### TASK GOAL
Update the lines from the one with "Task: Click the See plans button" up to and including the one with "Action: pyautogui.click(x=179, y=172)" by replacing "The image size is" with "The screenshot size is" everywhere it appears, leaving all else unchanged, and give back only those lines.

### DATA
----------

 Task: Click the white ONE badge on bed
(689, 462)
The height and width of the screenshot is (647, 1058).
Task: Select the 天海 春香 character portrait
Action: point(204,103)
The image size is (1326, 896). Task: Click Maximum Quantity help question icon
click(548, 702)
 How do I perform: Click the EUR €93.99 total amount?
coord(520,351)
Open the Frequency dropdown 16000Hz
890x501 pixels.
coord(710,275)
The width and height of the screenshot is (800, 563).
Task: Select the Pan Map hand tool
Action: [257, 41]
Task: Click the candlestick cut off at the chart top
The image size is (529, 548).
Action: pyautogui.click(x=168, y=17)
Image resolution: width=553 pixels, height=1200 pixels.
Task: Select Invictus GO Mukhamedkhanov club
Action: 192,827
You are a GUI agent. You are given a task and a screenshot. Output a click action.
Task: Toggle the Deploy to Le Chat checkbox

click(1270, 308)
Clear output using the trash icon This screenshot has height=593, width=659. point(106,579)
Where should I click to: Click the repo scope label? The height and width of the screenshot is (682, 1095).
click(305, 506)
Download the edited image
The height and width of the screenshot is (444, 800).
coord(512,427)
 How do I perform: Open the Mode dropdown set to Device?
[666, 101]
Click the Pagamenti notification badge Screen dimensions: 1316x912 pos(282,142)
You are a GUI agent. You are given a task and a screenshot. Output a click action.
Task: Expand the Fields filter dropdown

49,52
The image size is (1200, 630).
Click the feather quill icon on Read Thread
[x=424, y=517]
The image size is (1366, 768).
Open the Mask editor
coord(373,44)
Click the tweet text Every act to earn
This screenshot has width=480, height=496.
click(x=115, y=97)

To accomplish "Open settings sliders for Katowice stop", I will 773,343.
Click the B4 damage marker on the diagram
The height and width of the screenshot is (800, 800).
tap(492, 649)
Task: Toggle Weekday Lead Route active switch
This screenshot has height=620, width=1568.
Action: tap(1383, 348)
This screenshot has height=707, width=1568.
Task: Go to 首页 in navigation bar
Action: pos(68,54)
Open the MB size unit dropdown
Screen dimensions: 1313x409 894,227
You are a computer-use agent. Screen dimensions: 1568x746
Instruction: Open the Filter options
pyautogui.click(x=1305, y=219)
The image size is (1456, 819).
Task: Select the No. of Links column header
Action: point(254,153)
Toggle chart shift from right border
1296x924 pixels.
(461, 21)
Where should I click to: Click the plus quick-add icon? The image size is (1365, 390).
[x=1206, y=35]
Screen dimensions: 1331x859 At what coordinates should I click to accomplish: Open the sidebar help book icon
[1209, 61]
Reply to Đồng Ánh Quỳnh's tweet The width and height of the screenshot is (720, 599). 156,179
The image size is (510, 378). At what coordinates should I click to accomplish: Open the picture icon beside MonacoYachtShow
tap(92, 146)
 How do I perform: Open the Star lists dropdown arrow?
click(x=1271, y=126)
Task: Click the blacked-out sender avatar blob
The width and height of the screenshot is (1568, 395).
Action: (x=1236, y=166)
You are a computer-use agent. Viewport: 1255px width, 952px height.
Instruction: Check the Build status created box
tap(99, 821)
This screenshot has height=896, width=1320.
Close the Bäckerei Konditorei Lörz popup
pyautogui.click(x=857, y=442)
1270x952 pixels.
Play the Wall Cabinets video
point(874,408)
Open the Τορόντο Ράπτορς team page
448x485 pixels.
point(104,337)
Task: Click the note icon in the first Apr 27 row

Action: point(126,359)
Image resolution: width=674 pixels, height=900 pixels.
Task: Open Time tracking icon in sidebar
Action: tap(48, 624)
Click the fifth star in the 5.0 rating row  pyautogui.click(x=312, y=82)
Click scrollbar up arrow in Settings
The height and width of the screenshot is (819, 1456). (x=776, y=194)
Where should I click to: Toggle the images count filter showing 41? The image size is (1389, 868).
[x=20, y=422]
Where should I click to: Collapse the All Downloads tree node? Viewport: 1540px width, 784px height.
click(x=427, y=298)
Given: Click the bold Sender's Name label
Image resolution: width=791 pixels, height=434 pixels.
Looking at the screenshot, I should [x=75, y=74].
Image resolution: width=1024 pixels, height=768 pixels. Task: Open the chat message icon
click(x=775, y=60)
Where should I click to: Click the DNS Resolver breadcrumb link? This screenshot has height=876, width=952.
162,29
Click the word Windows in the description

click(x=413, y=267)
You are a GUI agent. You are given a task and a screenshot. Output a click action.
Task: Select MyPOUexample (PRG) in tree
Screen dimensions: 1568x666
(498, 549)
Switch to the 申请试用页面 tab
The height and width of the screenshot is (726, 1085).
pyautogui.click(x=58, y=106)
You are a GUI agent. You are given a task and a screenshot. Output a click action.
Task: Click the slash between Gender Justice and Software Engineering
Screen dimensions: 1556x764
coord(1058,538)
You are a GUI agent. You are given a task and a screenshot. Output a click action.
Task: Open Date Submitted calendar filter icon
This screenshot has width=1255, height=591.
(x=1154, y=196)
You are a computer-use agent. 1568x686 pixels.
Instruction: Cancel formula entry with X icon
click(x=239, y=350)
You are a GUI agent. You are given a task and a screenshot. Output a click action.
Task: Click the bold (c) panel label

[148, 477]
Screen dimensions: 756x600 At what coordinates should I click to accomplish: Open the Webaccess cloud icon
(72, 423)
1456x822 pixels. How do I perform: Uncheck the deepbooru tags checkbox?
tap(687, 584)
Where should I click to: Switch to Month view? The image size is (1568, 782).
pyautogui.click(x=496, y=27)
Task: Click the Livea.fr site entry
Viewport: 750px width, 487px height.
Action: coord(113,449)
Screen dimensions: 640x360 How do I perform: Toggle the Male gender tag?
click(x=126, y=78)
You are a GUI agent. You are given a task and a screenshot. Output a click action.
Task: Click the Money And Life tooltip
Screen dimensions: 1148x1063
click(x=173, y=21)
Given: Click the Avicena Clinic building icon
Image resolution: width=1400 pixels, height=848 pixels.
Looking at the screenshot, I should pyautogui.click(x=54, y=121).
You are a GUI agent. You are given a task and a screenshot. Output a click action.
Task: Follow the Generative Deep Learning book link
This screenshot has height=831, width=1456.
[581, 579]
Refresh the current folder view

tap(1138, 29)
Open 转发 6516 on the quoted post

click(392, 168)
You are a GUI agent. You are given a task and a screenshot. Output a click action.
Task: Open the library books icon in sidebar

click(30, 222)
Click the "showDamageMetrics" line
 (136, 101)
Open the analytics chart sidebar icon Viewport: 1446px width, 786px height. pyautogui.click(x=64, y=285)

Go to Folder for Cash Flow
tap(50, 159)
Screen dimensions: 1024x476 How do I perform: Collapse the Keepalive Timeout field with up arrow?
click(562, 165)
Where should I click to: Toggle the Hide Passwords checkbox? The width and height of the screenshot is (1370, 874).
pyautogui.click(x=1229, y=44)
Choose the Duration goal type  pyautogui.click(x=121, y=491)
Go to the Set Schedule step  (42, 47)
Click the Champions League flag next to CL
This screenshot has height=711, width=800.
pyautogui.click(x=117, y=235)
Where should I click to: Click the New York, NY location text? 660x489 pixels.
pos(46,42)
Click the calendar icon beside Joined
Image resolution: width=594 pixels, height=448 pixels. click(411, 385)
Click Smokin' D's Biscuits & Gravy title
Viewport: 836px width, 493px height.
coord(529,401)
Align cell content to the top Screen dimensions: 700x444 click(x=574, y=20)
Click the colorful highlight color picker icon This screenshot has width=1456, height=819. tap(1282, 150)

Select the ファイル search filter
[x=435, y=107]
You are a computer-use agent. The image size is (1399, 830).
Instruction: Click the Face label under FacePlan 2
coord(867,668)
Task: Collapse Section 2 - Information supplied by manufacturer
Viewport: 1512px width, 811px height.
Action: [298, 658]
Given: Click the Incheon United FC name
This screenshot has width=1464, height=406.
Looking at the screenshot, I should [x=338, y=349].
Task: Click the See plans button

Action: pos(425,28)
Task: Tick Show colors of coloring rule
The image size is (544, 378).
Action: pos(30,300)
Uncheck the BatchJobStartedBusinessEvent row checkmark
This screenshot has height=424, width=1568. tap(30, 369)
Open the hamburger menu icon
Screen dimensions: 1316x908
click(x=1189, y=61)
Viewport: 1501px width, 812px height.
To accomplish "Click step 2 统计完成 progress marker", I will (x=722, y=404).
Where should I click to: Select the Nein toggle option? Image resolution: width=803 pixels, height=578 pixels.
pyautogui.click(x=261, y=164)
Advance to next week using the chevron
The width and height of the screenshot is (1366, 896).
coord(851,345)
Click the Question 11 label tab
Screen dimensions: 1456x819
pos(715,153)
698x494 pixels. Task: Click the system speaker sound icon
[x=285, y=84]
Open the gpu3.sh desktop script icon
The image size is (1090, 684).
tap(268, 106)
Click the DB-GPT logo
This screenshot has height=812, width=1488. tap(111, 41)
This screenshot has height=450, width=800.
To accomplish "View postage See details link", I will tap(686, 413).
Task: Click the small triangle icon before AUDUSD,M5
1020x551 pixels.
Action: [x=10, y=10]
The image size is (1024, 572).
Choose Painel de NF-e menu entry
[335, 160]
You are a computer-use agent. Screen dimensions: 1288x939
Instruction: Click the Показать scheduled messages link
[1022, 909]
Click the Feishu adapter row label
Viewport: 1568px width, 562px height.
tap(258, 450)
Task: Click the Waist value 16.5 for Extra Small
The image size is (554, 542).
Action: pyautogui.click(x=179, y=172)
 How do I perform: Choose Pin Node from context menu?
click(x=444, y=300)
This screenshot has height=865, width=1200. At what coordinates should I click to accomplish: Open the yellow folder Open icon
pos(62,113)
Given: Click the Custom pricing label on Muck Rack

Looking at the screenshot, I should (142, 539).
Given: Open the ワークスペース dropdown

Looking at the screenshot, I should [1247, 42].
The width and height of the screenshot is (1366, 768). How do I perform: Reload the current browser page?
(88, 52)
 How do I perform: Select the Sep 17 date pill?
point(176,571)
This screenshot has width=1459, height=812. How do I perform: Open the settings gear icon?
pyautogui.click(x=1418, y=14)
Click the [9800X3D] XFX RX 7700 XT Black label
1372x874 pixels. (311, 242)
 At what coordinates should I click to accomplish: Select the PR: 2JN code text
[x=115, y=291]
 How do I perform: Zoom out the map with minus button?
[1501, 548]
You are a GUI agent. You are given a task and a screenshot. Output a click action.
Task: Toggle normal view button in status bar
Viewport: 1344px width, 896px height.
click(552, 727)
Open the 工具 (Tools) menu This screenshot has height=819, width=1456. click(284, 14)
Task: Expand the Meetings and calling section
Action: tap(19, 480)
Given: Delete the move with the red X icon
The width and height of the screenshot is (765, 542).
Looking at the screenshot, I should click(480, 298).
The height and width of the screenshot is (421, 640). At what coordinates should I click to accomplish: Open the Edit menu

----------

### EXERCISE RESPONSE
Task: Click the See plans button

Action: pos(425,28)
Task: Tick Show colors of coloring rule
The screenshot size is (544, 378).
Action: pos(30,300)
Uncheck the BatchJobStartedBusinessEvent row checkmark
This screenshot has height=424, width=1568. tap(30, 369)
Open the hamburger menu icon
Screen dimensions: 1316x908
click(x=1189, y=61)
Viewport: 1501px width, 812px height.
To accomplish "Click step 2 统计完成 progress marker", I will (x=722, y=404).
Where should I click to: Select the Nein toggle option? Image resolution: width=803 pixels, height=578 pixels.
pyautogui.click(x=261, y=164)
Advance to next week using the chevron
The width and height of the screenshot is (1366, 896).
coord(851,345)
Click the Question 11 label tab
Screen dimensions: 1456x819
pos(715,153)
698x494 pixels. Task: Click the system speaker sound icon
[x=285, y=84]
Open the gpu3.sh desktop script icon
The screenshot size is (1090, 684).
tap(268, 106)
Click the DB-GPT logo
This screenshot has height=812, width=1488. tap(111, 41)
This screenshot has height=450, width=800.
To accomplish "View postage See details link", I will tap(686, 413).
Task: Click the small triangle icon before AUDUSD,M5
1020x551 pixels.
Action: [x=10, y=10]
The screenshot size is (1024, 572).
Choose Painel de NF-e menu entry
[335, 160]
You are a computer-use agent. Screen dimensions: 1288x939
Instruction: Click the Показать scheduled messages link
[1022, 909]
Click the Feishu adapter row label
Viewport: 1568px width, 562px height.
tap(258, 450)
Task: Click the Waist value 16.5 for Extra Small
The screenshot size is (554, 542).
Action: pyautogui.click(x=179, y=172)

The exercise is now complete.